For decades, tuberculosis (TB) has been one of the leading infectious diseases causing death in Indonesia. Presently, the situation is worsening due to the appearance of multidrug-resistant TB (MDR-TB), which accounts for 4% to 5% of TB cases. MDR-TB is a condition in which Mycobacterium tuberculosis (Mtb) becomes resistant to the most powerful first-line anti-TB drugs (ie. isoniazid [INH] and rifampicin) [1]. Incomplete and improper standard intensive-phase treatments are considered to be factors that lead to MDR-TB. There are several scenarios in which TB patients are likely to become at high risk for multidrug resistance including negative acid-fast bacilli (AFB) conversion after two months, therapy failure and relapse.

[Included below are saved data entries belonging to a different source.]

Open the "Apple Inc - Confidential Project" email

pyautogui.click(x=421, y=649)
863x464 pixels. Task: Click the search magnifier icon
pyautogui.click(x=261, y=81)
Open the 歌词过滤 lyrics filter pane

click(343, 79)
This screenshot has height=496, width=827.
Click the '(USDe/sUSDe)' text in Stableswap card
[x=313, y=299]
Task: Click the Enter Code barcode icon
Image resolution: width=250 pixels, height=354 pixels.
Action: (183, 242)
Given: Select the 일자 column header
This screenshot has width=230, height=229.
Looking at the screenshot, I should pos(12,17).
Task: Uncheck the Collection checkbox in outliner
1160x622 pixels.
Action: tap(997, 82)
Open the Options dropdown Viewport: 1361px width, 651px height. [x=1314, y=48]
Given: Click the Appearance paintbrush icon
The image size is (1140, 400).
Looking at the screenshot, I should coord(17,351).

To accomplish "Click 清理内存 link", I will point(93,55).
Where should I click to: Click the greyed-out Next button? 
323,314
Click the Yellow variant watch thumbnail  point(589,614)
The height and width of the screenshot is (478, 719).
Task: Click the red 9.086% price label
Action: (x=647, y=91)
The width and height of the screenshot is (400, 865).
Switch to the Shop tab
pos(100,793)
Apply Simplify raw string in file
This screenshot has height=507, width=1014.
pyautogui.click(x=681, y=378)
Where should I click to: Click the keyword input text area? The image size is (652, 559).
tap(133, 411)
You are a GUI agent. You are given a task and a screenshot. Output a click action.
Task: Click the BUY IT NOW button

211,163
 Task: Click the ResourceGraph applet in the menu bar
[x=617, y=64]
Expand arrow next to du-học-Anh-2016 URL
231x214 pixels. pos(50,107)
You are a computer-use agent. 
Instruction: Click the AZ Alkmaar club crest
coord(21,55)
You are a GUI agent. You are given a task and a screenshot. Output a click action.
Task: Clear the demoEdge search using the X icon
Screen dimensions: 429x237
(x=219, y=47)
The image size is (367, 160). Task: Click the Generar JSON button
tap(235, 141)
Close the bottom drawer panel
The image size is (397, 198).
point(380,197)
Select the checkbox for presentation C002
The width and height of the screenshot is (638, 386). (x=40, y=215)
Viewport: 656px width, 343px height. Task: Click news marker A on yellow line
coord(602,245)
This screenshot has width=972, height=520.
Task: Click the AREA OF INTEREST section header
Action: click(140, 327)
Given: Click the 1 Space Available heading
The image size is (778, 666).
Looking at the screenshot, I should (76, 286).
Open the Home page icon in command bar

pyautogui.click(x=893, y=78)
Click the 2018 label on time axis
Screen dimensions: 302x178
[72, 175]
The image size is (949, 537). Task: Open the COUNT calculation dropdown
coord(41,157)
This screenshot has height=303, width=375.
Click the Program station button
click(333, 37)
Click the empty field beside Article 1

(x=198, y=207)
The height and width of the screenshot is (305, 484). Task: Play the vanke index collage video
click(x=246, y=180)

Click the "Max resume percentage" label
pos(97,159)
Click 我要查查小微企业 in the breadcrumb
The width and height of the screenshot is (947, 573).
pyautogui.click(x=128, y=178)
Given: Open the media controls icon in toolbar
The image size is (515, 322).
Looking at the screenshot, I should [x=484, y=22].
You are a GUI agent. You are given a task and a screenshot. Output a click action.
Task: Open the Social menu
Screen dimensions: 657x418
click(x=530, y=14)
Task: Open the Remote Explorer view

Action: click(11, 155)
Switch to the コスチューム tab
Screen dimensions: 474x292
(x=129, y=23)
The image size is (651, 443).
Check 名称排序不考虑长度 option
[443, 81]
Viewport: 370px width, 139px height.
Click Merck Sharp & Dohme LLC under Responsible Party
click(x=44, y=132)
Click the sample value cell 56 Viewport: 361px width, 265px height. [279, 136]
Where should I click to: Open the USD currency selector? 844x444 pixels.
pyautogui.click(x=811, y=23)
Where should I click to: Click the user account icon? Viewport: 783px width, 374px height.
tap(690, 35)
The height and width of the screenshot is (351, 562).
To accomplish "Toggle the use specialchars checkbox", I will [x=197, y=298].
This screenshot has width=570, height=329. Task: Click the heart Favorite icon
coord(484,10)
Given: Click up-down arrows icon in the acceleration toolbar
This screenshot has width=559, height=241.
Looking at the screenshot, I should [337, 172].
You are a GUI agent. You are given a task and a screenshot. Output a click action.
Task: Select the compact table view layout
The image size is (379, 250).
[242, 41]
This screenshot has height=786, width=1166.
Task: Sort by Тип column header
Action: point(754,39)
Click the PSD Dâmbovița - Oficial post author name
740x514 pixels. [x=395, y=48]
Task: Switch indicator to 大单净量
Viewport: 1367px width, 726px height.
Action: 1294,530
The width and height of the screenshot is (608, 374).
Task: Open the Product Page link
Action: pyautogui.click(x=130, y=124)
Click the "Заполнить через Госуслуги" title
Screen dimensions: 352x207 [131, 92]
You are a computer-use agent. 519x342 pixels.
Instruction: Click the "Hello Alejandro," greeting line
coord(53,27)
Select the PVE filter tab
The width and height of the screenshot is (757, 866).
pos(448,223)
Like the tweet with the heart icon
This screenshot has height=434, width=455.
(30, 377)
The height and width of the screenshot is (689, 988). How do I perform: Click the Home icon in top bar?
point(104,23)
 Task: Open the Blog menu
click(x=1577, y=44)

To date, the most common test recommended by the WHO to diagnose multidrug resistance is the drug susceptibility test (DST), which takes two months to complete [2]. The use of surrogate immunological prognostic markers in TB patients at high risk for multidrug resistance able to predict multidrug resistance is expected to be beneficial in reducing the duration of drug susceptibility testing [3]. Similarly, biomarkers that accurately predict high risk multidrug resistance in specific individuals may prompt earlier initiation of the DST. A potential role for biomarkers in routine clinical care has recently been proposed [3]. One such marker is soluble urokinase plasminogen activator receptor (suPAR), a receptor for the serine protease urokinase plasminogen activator (uPA). This molecule plays a role in both innate and adaptive immunity through the fibrinolysis pathway. Bacterial endotoxins and cytokines of the innate immune system stimulate the secretion of uPA in several cell types including monocytes and neutrophils [4]. Plasma levels of suPAR may reflect health status including normal biological processes, infection, or therapy progress. suPAR levels rise in TB patients and decrease as they progress through treatment [5]. Recent research on the prognostic power of suPAR has also been demonstrated in assumed TB negative patients [6].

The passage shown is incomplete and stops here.